** start **
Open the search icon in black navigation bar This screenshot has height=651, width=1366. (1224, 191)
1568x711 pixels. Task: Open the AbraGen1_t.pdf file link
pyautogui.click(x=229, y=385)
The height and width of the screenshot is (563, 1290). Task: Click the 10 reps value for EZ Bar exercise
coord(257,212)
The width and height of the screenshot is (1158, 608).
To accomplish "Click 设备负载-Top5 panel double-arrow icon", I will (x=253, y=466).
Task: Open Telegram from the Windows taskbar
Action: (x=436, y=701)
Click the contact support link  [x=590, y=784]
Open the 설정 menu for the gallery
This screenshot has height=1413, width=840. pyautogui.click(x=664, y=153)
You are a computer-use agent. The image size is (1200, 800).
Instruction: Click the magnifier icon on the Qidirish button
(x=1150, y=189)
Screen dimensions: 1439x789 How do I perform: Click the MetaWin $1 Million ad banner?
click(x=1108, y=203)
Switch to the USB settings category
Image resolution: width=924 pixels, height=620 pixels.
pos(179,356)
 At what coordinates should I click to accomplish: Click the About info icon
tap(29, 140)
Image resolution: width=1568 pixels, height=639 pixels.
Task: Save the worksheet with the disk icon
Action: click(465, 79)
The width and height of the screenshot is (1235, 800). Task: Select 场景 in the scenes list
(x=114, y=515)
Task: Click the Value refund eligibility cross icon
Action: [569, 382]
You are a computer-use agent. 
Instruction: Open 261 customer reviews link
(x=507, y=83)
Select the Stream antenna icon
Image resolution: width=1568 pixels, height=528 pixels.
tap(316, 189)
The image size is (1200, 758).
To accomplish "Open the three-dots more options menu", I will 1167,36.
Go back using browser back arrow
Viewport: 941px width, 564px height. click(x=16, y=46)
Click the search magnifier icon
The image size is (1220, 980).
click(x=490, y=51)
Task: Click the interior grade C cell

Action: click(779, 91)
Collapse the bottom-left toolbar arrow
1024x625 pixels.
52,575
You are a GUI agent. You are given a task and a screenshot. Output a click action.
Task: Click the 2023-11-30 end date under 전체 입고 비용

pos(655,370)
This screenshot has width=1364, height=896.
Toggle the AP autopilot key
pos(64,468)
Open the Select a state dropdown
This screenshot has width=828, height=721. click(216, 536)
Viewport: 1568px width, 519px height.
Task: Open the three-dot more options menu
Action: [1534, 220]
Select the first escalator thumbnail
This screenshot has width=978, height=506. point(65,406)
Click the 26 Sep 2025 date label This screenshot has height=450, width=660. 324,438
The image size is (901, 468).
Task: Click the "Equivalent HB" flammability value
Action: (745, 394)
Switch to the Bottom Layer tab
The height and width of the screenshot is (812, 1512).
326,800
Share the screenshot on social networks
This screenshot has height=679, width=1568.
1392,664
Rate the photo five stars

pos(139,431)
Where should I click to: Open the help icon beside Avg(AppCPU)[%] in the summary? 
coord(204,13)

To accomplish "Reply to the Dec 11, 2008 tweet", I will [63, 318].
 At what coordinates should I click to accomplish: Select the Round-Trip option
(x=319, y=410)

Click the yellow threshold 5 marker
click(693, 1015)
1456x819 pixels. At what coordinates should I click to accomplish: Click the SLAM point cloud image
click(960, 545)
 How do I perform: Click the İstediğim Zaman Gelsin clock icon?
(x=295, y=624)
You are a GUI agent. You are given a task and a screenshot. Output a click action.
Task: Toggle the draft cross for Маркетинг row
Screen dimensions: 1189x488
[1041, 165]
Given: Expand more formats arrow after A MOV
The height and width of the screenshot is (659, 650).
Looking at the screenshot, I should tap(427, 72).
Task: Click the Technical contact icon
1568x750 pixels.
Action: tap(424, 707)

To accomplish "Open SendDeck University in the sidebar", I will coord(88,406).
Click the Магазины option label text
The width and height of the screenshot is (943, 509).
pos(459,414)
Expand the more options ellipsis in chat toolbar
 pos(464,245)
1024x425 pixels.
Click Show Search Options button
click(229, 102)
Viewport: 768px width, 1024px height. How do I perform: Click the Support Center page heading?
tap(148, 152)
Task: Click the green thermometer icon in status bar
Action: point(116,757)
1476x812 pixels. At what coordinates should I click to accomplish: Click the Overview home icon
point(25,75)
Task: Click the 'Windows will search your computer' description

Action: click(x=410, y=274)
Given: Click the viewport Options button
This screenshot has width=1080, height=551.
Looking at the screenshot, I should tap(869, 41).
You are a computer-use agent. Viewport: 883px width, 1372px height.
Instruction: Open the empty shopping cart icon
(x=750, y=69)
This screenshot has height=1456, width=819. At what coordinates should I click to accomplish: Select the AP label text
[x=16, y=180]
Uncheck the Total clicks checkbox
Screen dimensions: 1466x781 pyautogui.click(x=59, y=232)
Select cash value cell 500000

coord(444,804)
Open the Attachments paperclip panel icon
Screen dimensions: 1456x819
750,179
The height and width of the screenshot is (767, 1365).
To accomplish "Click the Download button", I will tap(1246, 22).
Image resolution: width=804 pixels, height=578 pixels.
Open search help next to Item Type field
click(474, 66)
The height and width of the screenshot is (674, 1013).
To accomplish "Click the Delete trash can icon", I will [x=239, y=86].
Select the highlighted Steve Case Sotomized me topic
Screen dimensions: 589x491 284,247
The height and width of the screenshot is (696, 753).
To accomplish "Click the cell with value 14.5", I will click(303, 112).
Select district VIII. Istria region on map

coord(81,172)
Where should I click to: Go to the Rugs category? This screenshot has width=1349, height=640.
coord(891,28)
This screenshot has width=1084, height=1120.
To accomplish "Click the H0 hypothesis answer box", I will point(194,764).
** end **
**TO BE DONE**
Rewrite the listing with "computer-use agent" replaced by "desktop agent" and everything else unchanged.

**ANSWER TO THE EXERCISE**
Open the search icon in black navigation bar This screenshot has height=651, width=1366. (1224, 191)
1568x711 pixels. Task: Open the AbraGen1_t.pdf file link
pyautogui.click(x=229, y=385)
The height and width of the screenshot is (563, 1290). Task: Click the 10 reps value for EZ Bar exercise
coord(257,212)
The width and height of the screenshot is (1158, 608).
To accomplish "Click 设备负载-Top5 panel double-arrow icon", I will (x=253, y=466).
Task: Open Telegram from the Windows taskbar
Action: (x=436, y=701)
Click the contact support link  [x=590, y=784]
Open the 설정 menu for the gallery
This screenshot has height=1413, width=840. pyautogui.click(x=664, y=153)
You are a desktop agent. The image size is (1200, 800).
Instruction: Click the magnifier icon on the Qidirish button
(x=1150, y=189)
Screen dimensions: 1439x789 How do I perform: Click the MetaWin $1 Million ad banner?
click(x=1108, y=203)
Switch to the USB settings category
Image resolution: width=924 pixels, height=620 pixels.
pos(179,356)
 At what coordinates should I click to accomplish: Click the About info icon
tap(29, 140)
Image resolution: width=1568 pixels, height=639 pixels.
Task: Save the worksheet with the disk icon
Action: click(465, 79)
The width and height of the screenshot is (1235, 800). Task: Select 场景 in the scenes list
(x=114, y=515)
Task: Click the Value refund eligibility cross icon
Action: [569, 382]
You are a desktop agent. 
Instruction: Open 261 customer reviews link
(x=507, y=83)
Select the Stream antenna icon
Image resolution: width=1568 pixels, height=528 pixels.
tap(316, 189)
The image size is (1200, 758).
To accomplish "Open the three-dots more options menu", I will 1167,36.
Go back using browser back arrow
Viewport: 941px width, 564px height. click(x=16, y=46)
Click the search magnifier icon
The image size is (1220, 980).
click(x=490, y=51)
Task: Click the interior grade C cell

Action: click(779, 91)
Collapse the bottom-left toolbar arrow
1024x625 pixels.
52,575
You are a GUI agent. You are given a task and a screenshot. Output a click action.
Task: Click the 2023-11-30 end date under 전체 입고 비용

pos(655,370)
This screenshot has width=1364, height=896.
Toggle the AP autopilot key
pos(64,468)
Open the Select a state dropdown
This screenshot has width=828, height=721. click(216, 536)
Viewport: 1568px width, 519px height.
Task: Open the three-dot more options menu
Action: [1534, 220]
Select the first escalator thumbnail
This screenshot has width=978, height=506. point(65,406)
Click the 26 Sep 2025 date label This screenshot has height=450, width=660. 324,438
The image size is (901, 468).
Task: Click the "Equivalent HB" flammability value
Action: (745, 394)
Switch to the Bottom Layer tab
The height and width of the screenshot is (812, 1512).
326,800
Share the screenshot on social networks
This screenshot has height=679, width=1568.
1392,664
Rate the photo five stars

pos(139,431)
Where should I click to: Open the help icon beside Avg(AppCPU)[%] in the summary? 
coord(204,13)

To accomplish "Reply to the Dec 11, 2008 tweet", I will [63, 318].
 At what coordinates should I click to accomplish: Select the Round-Trip option
(x=319, y=410)

Click the yellow threshold 5 marker
click(693, 1015)
1456x819 pixels. At what coordinates should I click to accomplish: Click the SLAM point cloud image
click(960, 545)
 How do I perform: Click the İstediğim Zaman Gelsin clock icon?
(x=295, y=624)
You are a GUI agent. You are given a task and a screenshot. Output a click action.
Task: Toggle the draft cross for Маркетинг row
Screen dimensions: 1189x488
[1041, 165]
Given: Expand more formats arrow after A MOV
The height and width of the screenshot is (659, 650).
Looking at the screenshot, I should tap(427, 72).
Task: Click the Technical contact icon
1568x750 pixels.
Action: tap(424, 707)

To accomplish "Open SendDeck University in the sidebar", I will coord(88,406).
Click the Магазины option label text
The width and height of the screenshot is (943, 509).
pos(459,414)
Expand the more options ellipsis in chat toolbar
 pos(464,245)
1024x425 pixels.
Click Show Search Options button
click(229, 102)
Viewport: 768px width, 1024px height. How do I perform: Click the Support Center page heading?
tap(148, 152)
Task: Click the green thermometer icon in status bar
Action: point(116,757)
1476x812 pixels. At what coordinates should I click to accomplish: Click the Overview home icon
point(25,75)
Task: Click the 'Windows will search your computer' description

Action: click(x=410, y=274)
Given: Click the viewport Options button
This screenshot has width=1080, height=551.
Looking at the screenshot, I should tap(869, 41).
You are a desktop agent. Viewport: 883px width, 1372px height.
Instruction: Open the empty shopping cart icon
(x=750, y=69)
This screenshot has height=1456, width=819. At what coordinates should I click to accomplish: Select the AP label text
[x=16, y=180]
Uncheck the Total clicks checkbox
Screen dimensions: 1466x781 pyautogui.click(x=59, y=232)
Select cash value cell 500000

coord(444,804)
Open the Attachments paperclip panel icon
Screen dimensions: 1456x819
750,179
The height and width of the screenshot is (767, 1365).
To accomplish "Click the Download button", I will tap(1246, 22).
Image resolution: width=804 pixels, height=578 pixels.
Open search help next to Item Type field
click(474, 66)
The height and width of the screenshot is (674, 1013).
To accomplish "Click the Delete trash can icon", I will [x=239, y=86].
Select the highlighted Steve Case Sotomized me topic
Screen dimensions: 589x491 284,247
The height and width of the screenshot is (696, 753).
To accomplish "Click the cell with value 14.5", I will click(303, 112).
Select district VIII. Istria region on map

coord(81,172)
Where should I click to: Go to the Rugs category? This screenshot has width=1349, height=640.
coord(891,28)
This screenshot has width=1084, height=1120.
To accomplish "Click the H0 hypothesis answer box", I will point(194,764).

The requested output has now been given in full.